> _DATA SHOWN_:
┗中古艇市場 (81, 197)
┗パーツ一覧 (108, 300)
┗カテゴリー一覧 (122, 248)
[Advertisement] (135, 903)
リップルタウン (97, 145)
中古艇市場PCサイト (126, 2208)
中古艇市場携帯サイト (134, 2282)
==
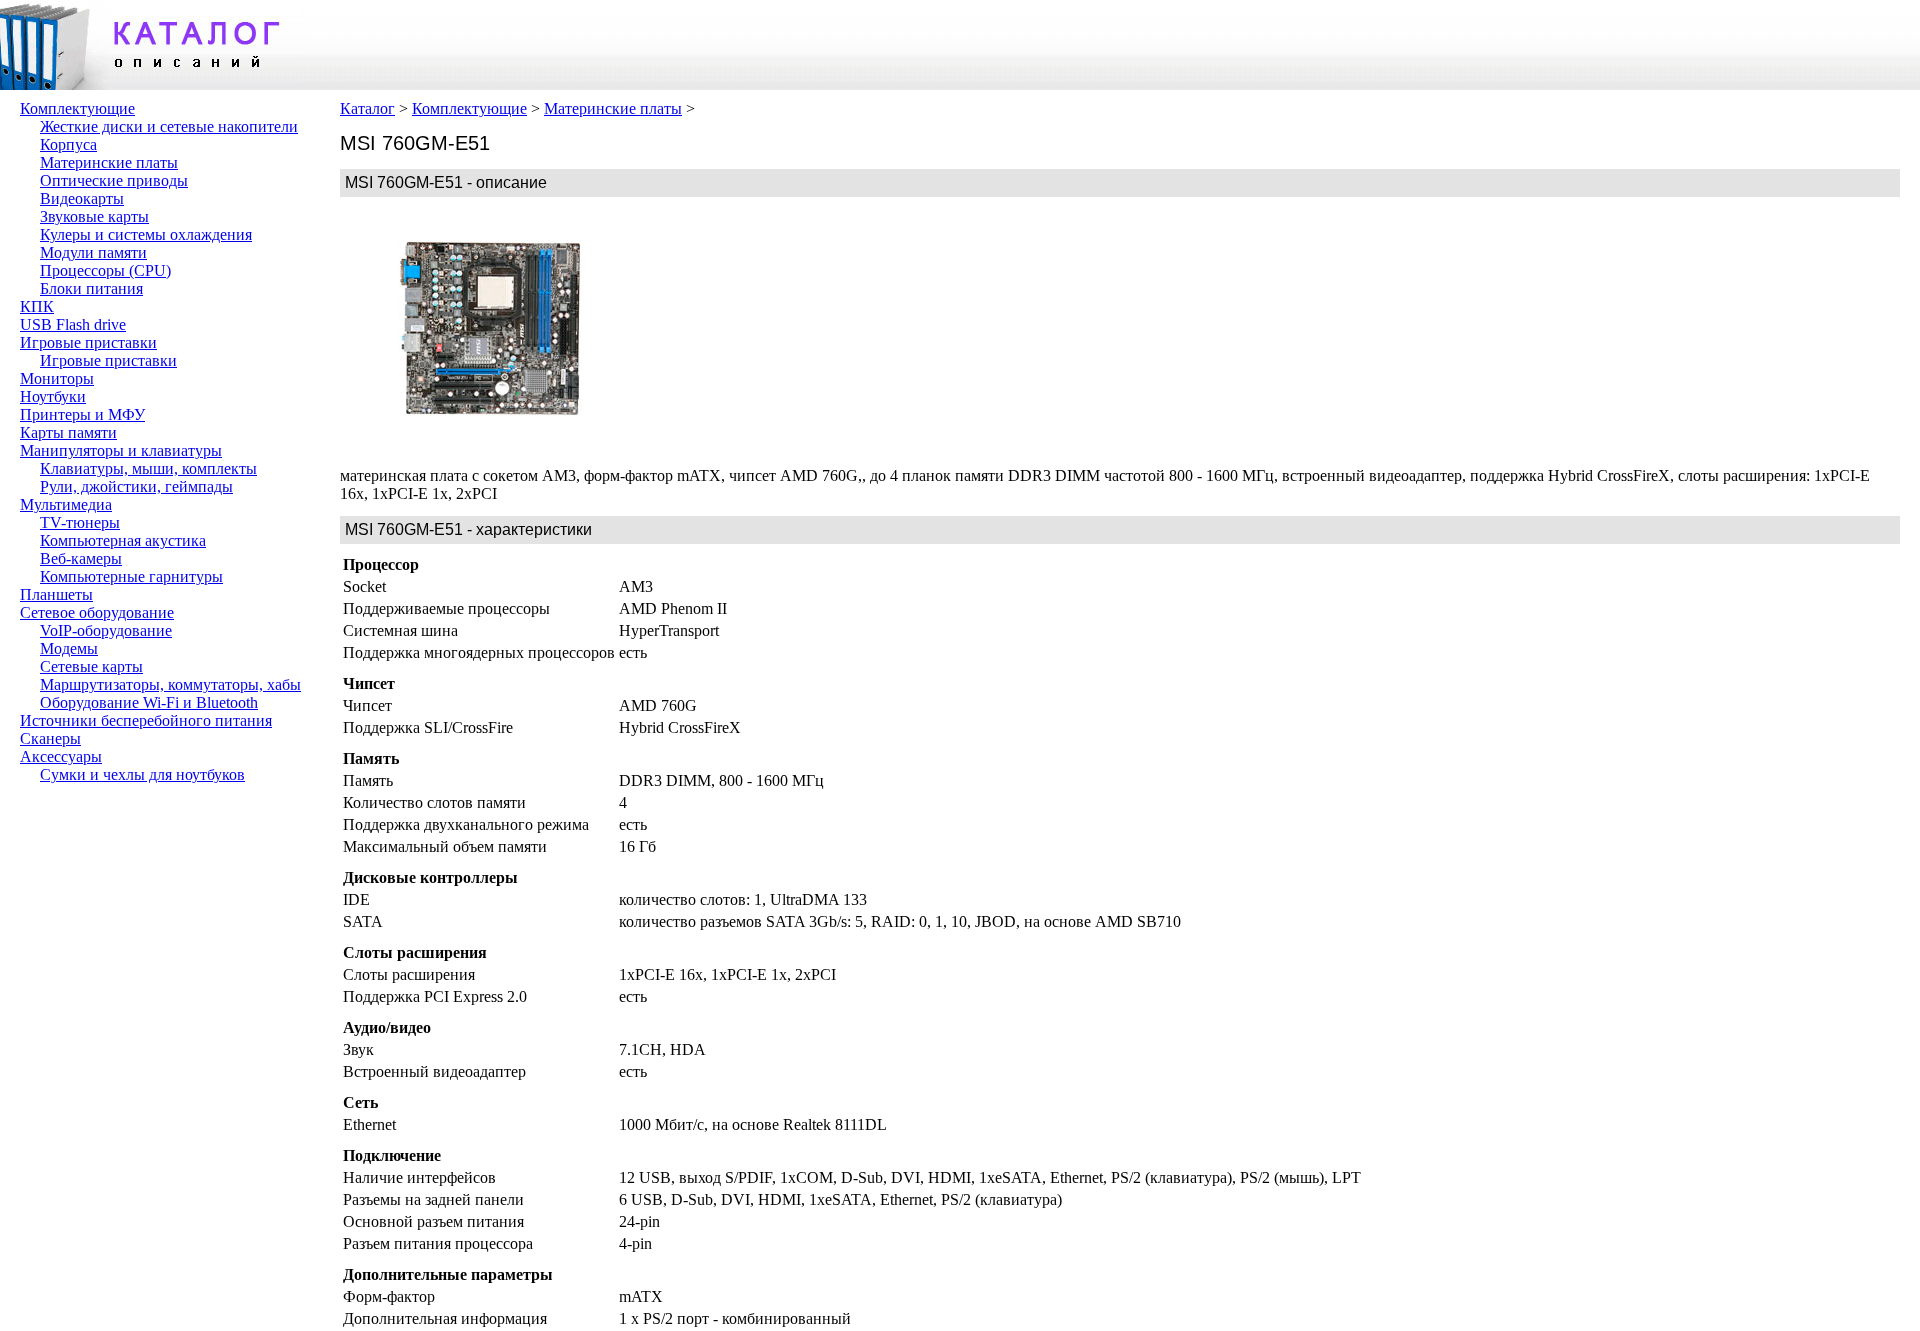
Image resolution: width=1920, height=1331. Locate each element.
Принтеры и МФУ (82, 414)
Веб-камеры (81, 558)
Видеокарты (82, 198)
* * *
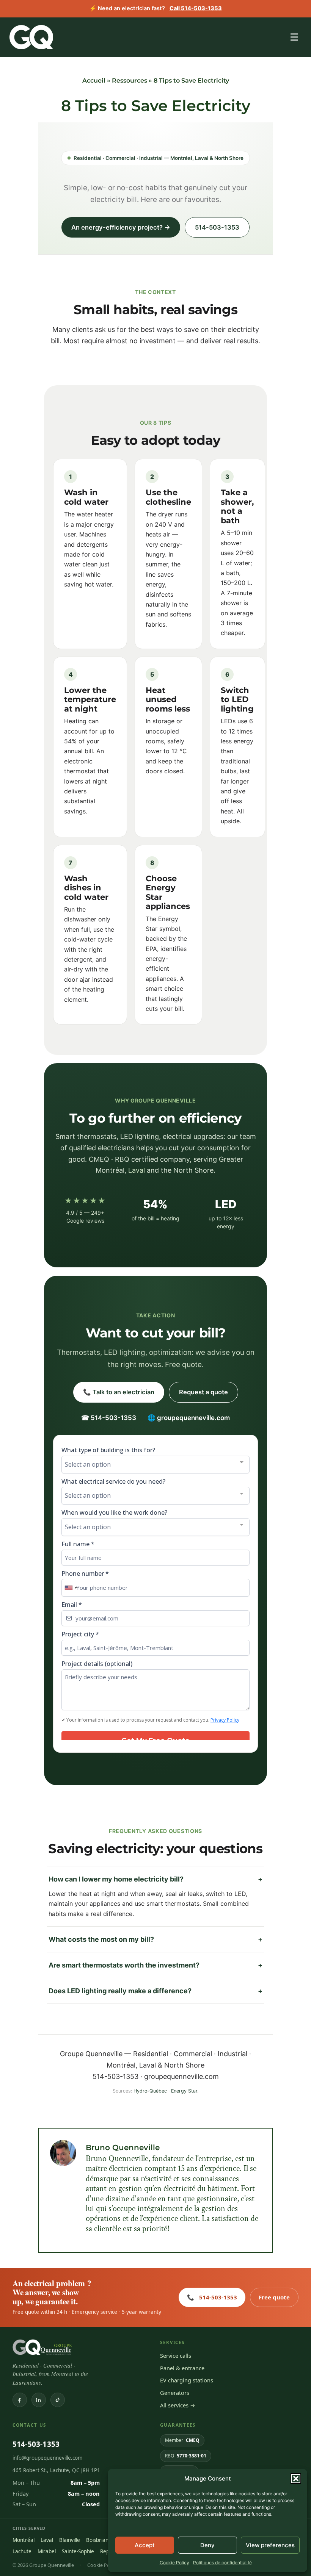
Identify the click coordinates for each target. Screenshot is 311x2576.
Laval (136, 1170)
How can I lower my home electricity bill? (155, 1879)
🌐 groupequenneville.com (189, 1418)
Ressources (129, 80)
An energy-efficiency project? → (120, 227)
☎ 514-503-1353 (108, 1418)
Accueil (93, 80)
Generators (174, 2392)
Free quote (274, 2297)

> _WHAT THIS TASK INVOLVES_:
In the entries above, find the line holding "Ressources (129, 80)" and the line holding "Free quote (274, 2297)"; print both of them and every line between, exactly, and nothing else.

> _ANSWER TO THIS TASK_:
Ressources (129, 80)
An energy-efficiency project? → (120, 227)
☎ 514-503-1353 (108, 1418)
Accueil (93, 80)
Generators (174, 2392)
Free quote (274, 2297)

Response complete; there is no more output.